DATA EXTRACTS:
⟨

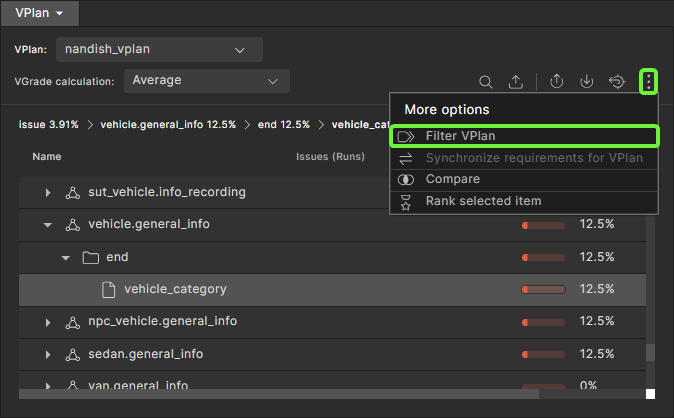Expand the npc_vehicle.general_info tree node

point(48,322)
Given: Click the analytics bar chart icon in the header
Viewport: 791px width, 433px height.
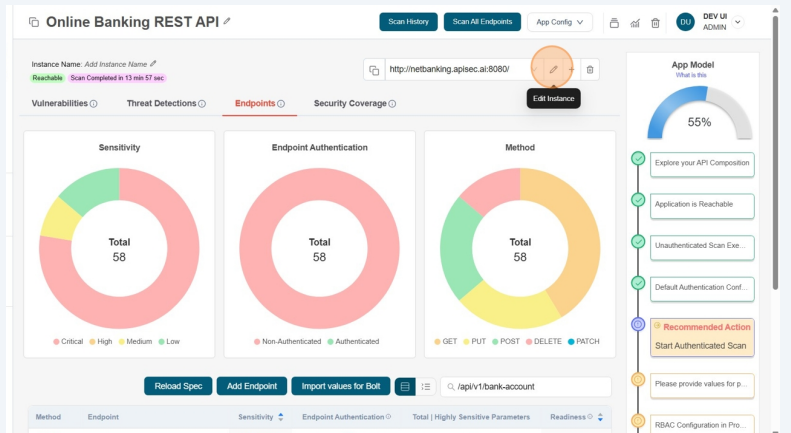Looking at the screenshot, I should 635,23.
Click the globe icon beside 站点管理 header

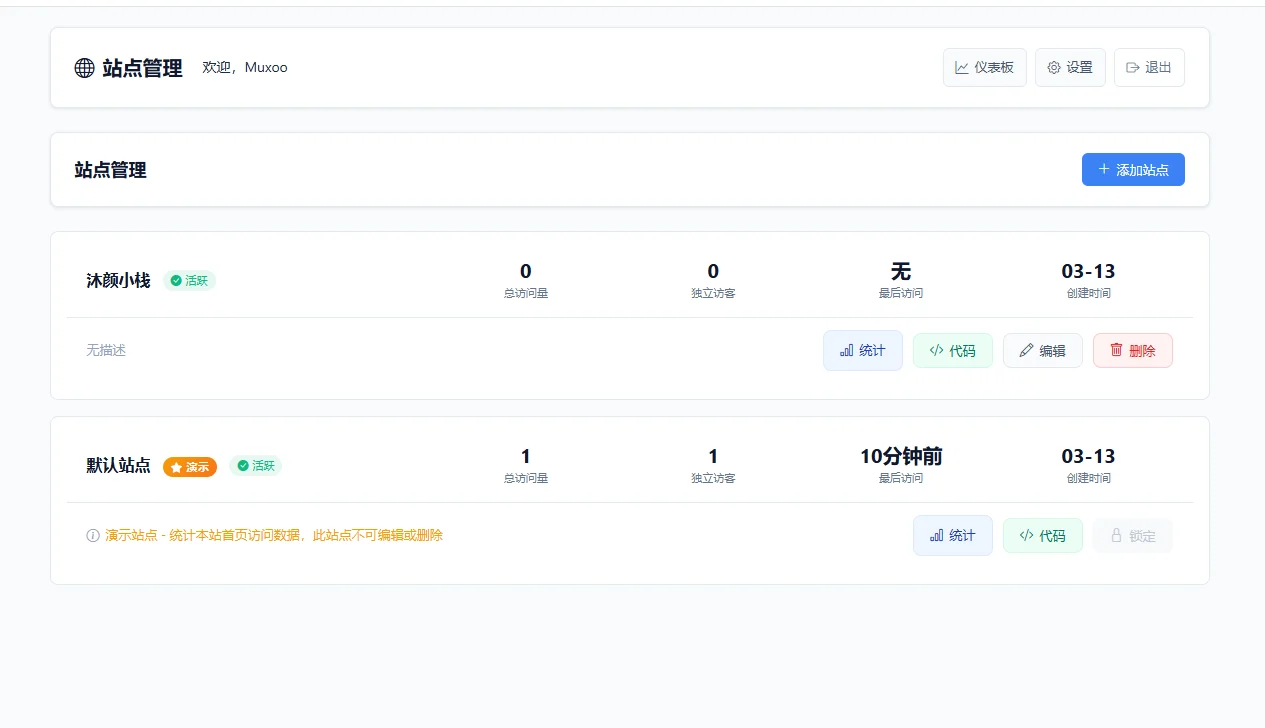[x=85, y=68]
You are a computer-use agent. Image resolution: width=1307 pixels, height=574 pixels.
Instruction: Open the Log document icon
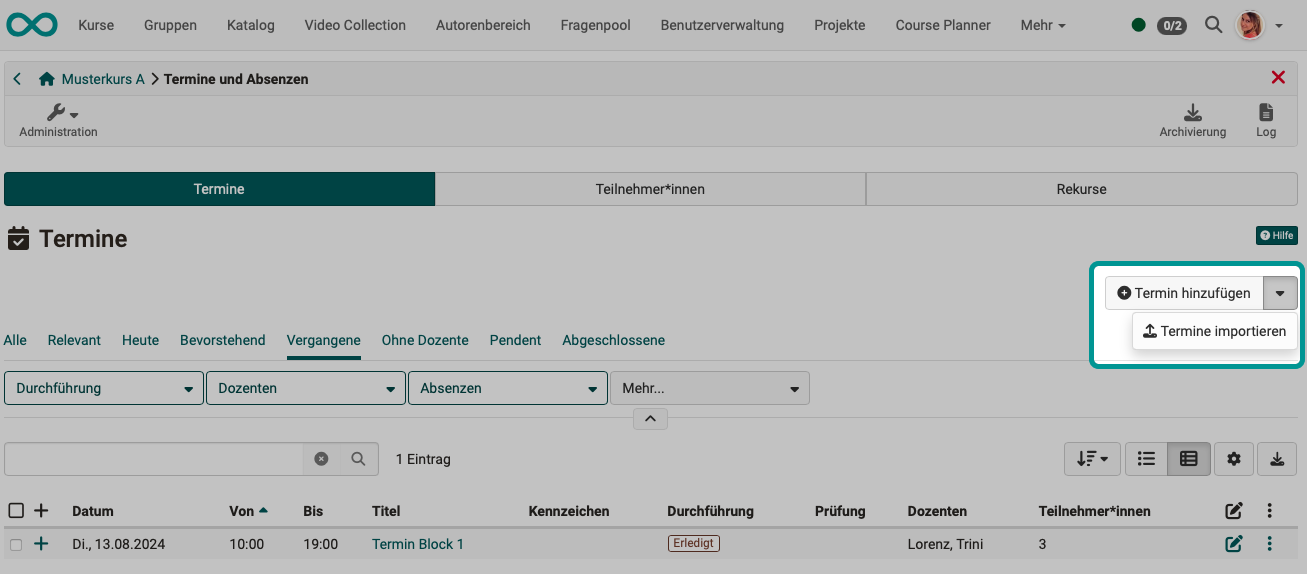tap(1265, 113)
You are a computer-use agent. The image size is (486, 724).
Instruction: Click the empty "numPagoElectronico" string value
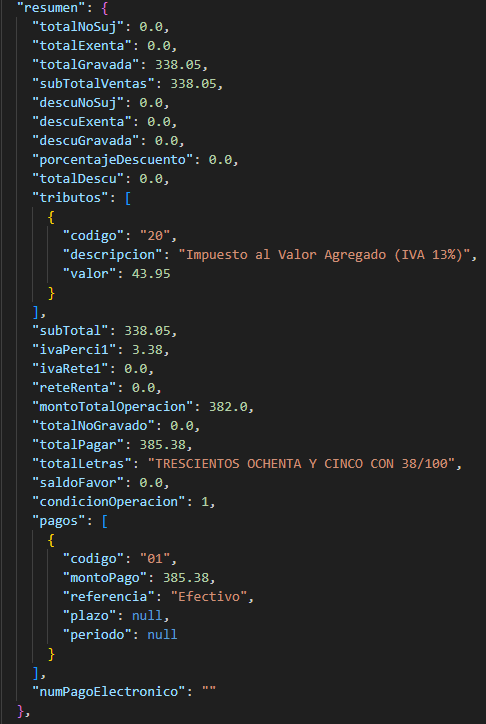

⟩

WHAT IS NEEDED:
Only the lines from the one with "Viewport: 791px width, 433px height." through the final line of the entries belong in the answer, set down exactly, with both ends included and no pictures.

THE COMPLETED TASK:
Viewport: 791px width, 433px height.
Looking at the screenshot, I should 635,23.
Click the globe icon beside 站点管理 header

[x=85, y=68]
You are a computer-use agent. Image resolution: width=1307 pixels, height=574 pixels.
Instruction: Open the Log document icon
tap(1265, 113)
You are a computer-use agent. The image size is (486, 724).
Instruction: Click the empty "numPagoElectronico" string value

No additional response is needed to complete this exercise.